> **WHAT IS ASKED**
Pull out every line in the data below that contains the string "This", and copy each of those lines unchanged.

○ ○ ○ ○ ○ ○ ○

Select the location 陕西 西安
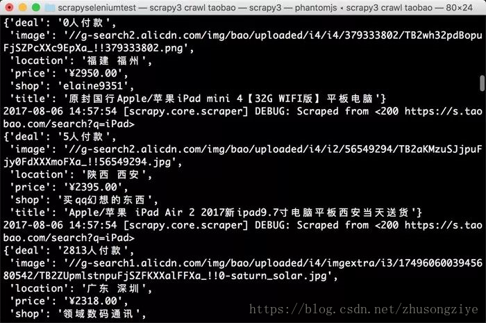 (x=112, y=175)
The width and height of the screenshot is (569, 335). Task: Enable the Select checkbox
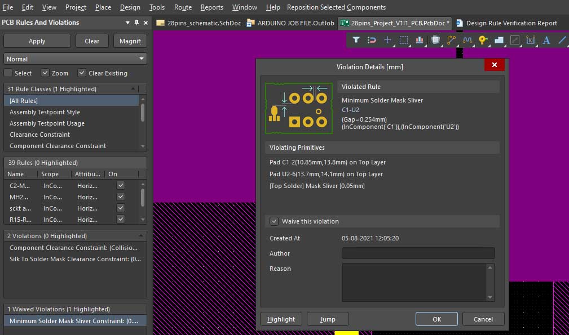point(8,73)
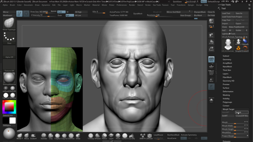Select the Inflate brush icon
This screenshot has height=142, width=253.
click(x=78, y=136)
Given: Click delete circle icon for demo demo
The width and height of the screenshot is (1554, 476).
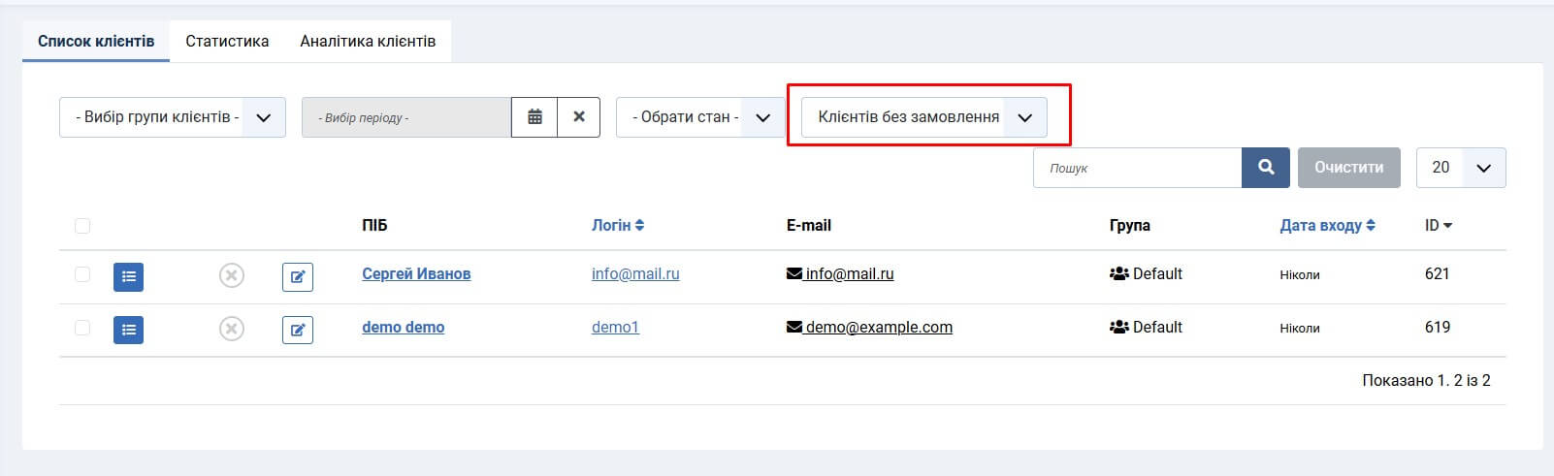Looking at the screenshot, I should (x=231, y=330).
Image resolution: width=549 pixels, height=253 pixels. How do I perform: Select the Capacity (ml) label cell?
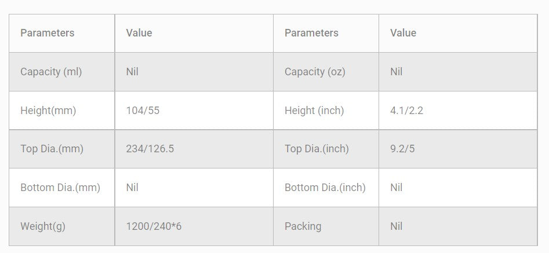click(x=51, y=72)
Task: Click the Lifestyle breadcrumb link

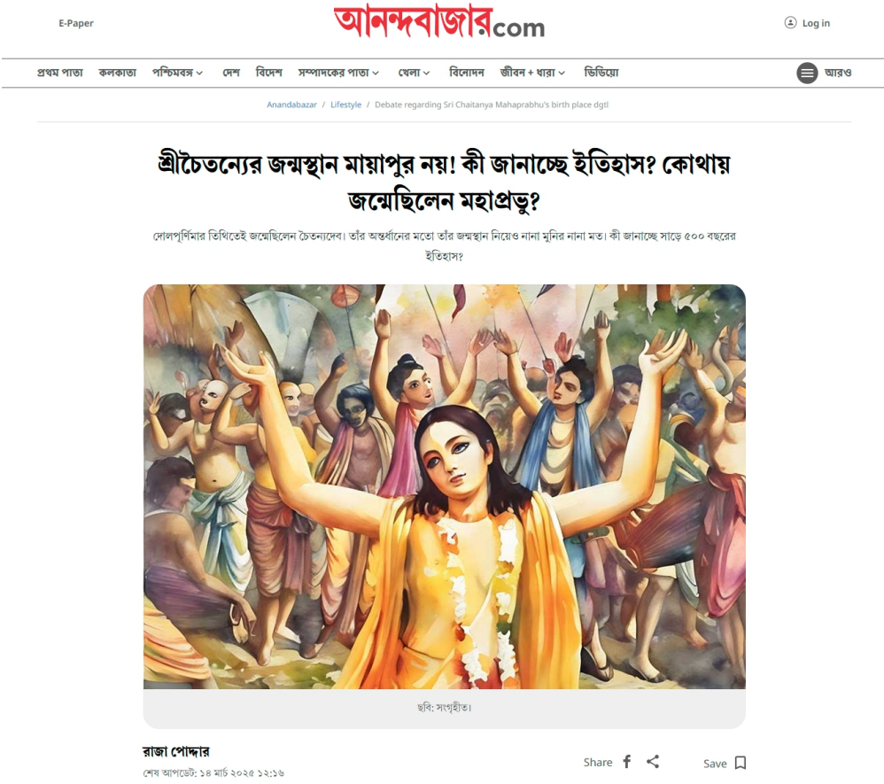Action: tap(345, 105)
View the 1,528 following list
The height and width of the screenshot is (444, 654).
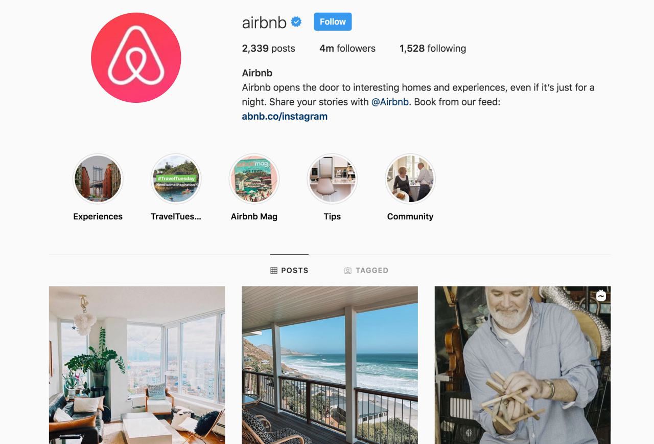click(433, 49)
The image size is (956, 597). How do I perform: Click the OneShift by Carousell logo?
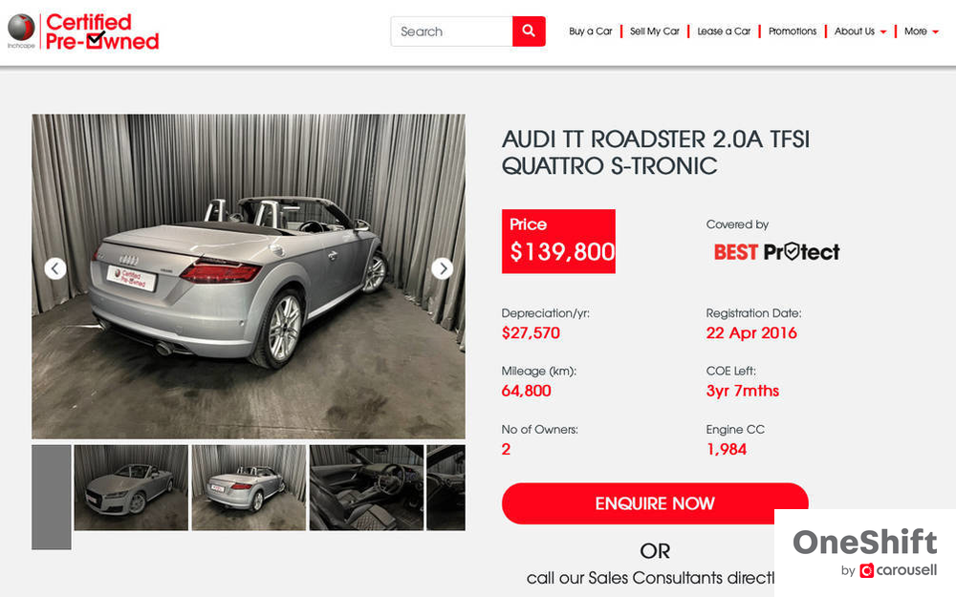(864, 552)
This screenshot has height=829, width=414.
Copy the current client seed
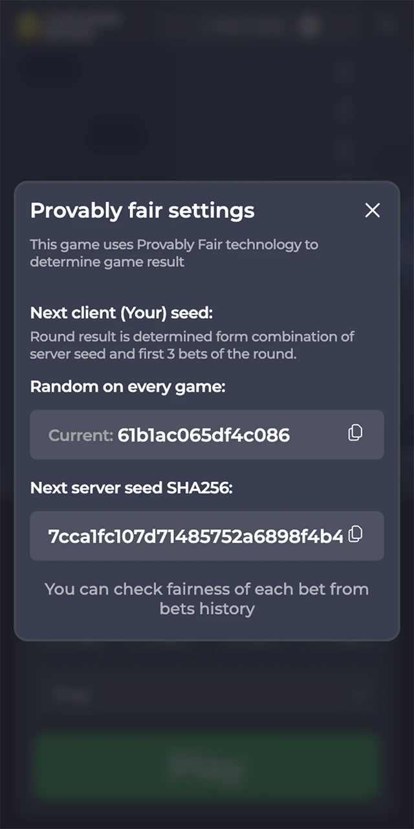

○ ○ ○ ○ ○ ○ ○

> **ANSWER FOR THE TASK**
This screenshot has height=142, width=253.
This screenshot has height=829, width=414.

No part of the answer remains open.